La Corte d’Appello di Brescia ha negato la possibilità di ottenere una revisione del processo di Garlasco, ossia quello che ha sentenziato sulla morte della studentessa Chiara Poggi, condannando in via definitiva l’ex fidanzato Alberto Stasi a scontare una pena detentiva di sedici anni. L’istanza per la richiesta della revisione del processo di Garlasco era stata depositata dai legali di Stasi nello scorso mese di dicembre: la richiesta era stata motivata da indagini difensive che avrebbero accertato la presenza di Dna di un amico del fratello di Chiara Poggi sotto le unghie di quest’ultima. Ricordiamo infatti che la revisione del processo può essere chiesta, a talune condizioni, per i processi definitivi, ossia quelli per cui non è possibile più alcun grado d’appello.

- [CONSEGNA 1]
Nell'estratto sul processo di Garlasco, in quale mese i legali di Stasi avevano depositato l'istanza di revisione?
- [CONSEGNA 2]
Prosegua l'estratto sul processo di Garlasco dopo la sua ultima frase.
L'elenco riportato più avanti non è necessario.

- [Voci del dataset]

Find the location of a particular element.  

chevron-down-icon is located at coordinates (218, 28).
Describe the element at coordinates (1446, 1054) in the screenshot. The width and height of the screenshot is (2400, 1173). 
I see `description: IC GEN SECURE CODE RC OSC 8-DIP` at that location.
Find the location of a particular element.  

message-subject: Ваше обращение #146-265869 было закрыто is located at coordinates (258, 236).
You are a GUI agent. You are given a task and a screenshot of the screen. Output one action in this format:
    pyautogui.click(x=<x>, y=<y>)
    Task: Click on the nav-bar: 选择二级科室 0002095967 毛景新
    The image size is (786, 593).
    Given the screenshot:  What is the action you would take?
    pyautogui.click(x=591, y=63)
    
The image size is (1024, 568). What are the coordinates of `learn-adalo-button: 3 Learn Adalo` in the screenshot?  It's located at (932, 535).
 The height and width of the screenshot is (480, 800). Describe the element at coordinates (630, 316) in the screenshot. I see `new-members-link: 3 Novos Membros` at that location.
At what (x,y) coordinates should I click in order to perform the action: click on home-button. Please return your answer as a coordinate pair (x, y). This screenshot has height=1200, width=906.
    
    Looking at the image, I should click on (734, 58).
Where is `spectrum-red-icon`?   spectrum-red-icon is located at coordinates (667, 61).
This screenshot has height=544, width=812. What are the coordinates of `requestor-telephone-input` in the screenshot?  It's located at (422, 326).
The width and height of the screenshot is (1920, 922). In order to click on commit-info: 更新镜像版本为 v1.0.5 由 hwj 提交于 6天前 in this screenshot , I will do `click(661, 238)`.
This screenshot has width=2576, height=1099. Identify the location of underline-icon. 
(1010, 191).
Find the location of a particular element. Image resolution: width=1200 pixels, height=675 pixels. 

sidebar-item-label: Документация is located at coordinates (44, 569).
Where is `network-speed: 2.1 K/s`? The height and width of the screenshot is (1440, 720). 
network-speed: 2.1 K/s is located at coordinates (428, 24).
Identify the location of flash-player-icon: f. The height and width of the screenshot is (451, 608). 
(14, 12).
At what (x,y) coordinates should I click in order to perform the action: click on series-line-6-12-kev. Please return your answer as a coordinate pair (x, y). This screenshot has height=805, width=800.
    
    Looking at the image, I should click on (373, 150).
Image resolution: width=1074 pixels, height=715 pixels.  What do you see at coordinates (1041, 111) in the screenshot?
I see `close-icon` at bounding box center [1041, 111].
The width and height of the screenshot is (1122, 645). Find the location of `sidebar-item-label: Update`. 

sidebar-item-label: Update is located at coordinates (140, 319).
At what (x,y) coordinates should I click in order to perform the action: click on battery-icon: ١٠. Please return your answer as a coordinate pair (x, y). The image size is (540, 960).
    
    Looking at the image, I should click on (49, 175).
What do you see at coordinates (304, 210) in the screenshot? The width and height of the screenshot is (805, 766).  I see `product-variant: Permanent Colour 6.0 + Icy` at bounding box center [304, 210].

- [RISPOSTA ATTESA 1]
Nello scorso mese di dicembre.

- [RISPOSTA ATTESA 2]
Secondo la Corte d’Appello di Brescia che ha rigettato l’istanza di revisione, tale decisione è stata motivata da “non luogo a provvedere in ordine alla revisione della sentenza irrevocabile di condanna messa dalla Corte d’Assise d’Appello di Milano in data 17 dicembre 2014 nei confronti di Alberto Stasi”.

Questa stessa sentenza di condanna a sedici anni, per Alberto Stasi, era stata confermata anche dai giudici della Corte di Cassazione. Il provvedimento è già stato notificato a tutte le parti interessate.